Jacques Migozzi, Boulevards du populaire
PULIM, 2005, 243 p.
p. 270-271
Texte intégral
1Si la littérature dite “populaire” peut être épisodiquement l’objet de l’intérêt des universitaires pour les curiosités qu’elle recèle, son étude systématique est bien plus problématique. C’est sur cette légitimité des textes et de la recherche qui y affère que se penche l’essai de Jacques Migozzi en proposant une réflexion synthétique sur les genres “paralittéraires”. Ces derniers sont familiers à l’auteur, qui les pratique depuis de longues années et qui a été le maître d’œuvre de nombreuses rencontres organisées autour de leurs enjeux. L’ouverture de son essai est en forme de paradoxe, figure incontournable, semble-t-il, dès lors qu’on se frotte au sujet : l’approche de ce corpus nécessite pour le chercheur de se déprendre des réflexes de lecture qui l’ont formé, qu’il utilise et qu’il transmet à son tour ; gageure que l’essayiste tient plutôt bien au fil des pages.
2Après l’inévitable mise au point générique et terminologique (chap. I et II), l’ouvrage entame une présentation diachronique du phénomène (chap. III) et présente ce mérite de jalonner plus d’un siècle et demi de culture populaire, de l’émergence du roman-feuilleton à la “culture médiatique”. Il s’en dégage que les fondements de cette dernière naissent bien avec la “galaxie Gutenberg”, et le primat de la narration, présentée comme un “besoin anthropologique”, sans attendre l’apparition et l’hégémonie de celle d’Edison d’abord ou de Mac Luhan ensuite.

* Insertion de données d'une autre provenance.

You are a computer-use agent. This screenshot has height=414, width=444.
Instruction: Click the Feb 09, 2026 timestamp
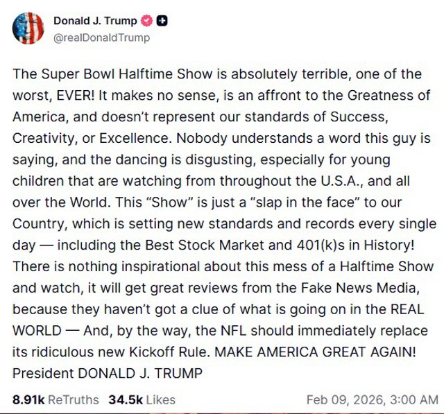pos(372,399)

3Prenant acte des caractéristiques du genre, fondé sur le ressassement de thèmes et de schémas similaires, sur un contrat de lecture explicite favorisant l’“immersion” et le plaisir, ou bien encore sur la domination des fonctions phatique et conative du langage (chap. IV), Jacques Migozzi expose ce qui peut sauver le populaire du discrédit dans lequel la postérité l’a plongé. Abandonnant le seul texte pour s’appuyer sur les analyses de la sociologie de la lecture, il met en évidence l’espace de jeu qui existe entre le lecteur et le livre, fût-il hyper-codifié. “Attention oblique” (R. Hoggart), “braconnage” (M. de Certeau), les stratégies de distanciation réfutent la passivité et l’hypnose d’un lectorat supposé pris au piège de ces discours consolatoires (chap. V). Élargissant son propos à la production populaire contemporaine, l’auteur en démontre tout l’intérêt pour un public désormais aussi composé d’individus dotés d’un fort capital culturel. L’intertextualité, l’hypertextualité, l’autoréférentialité sont autant de principes d’écriture favorisant une lecture jubilatoire de second degré (chap. VI).
4Loin de rejeter tout principe évaluatif dans l’approche des textes de grande consommation, Jacques Migozzi souligne toutefois la relativité de nos critères de jugement. Peu soucieux de récrire une histoire du goût, il plaide pour une “sociologie des totalités” (H. Mitterand), laquelle intégrerait aussi bien la sociologie des formes et des contenus qu’une réflexion socio-cognitiviste sur la lecture pour rendre compte de la spécificité des genres populaires. Car il semble bien qu’il y ait toujours eu, depuis l’apparition de la littérature de masse, plusieurs littératures qui se soient côtoyés, chacune appelant son public et ses pratiques de lecture propres. Mais ces paradigmes différents se sont aussi mutuellement enrichis ; la frontière entre champ restreint et champ élargi de production étant loin d’être étanche.
5La nature plus complexe qu’il n’y paraît du phénomène populaire, originel ou contemporain, ainsi dégagée par cet essai, permet de faire ressortir “un autre visage de la modernité culturelle que celui de la sécession esthétisante, volontiers antidémocratique.”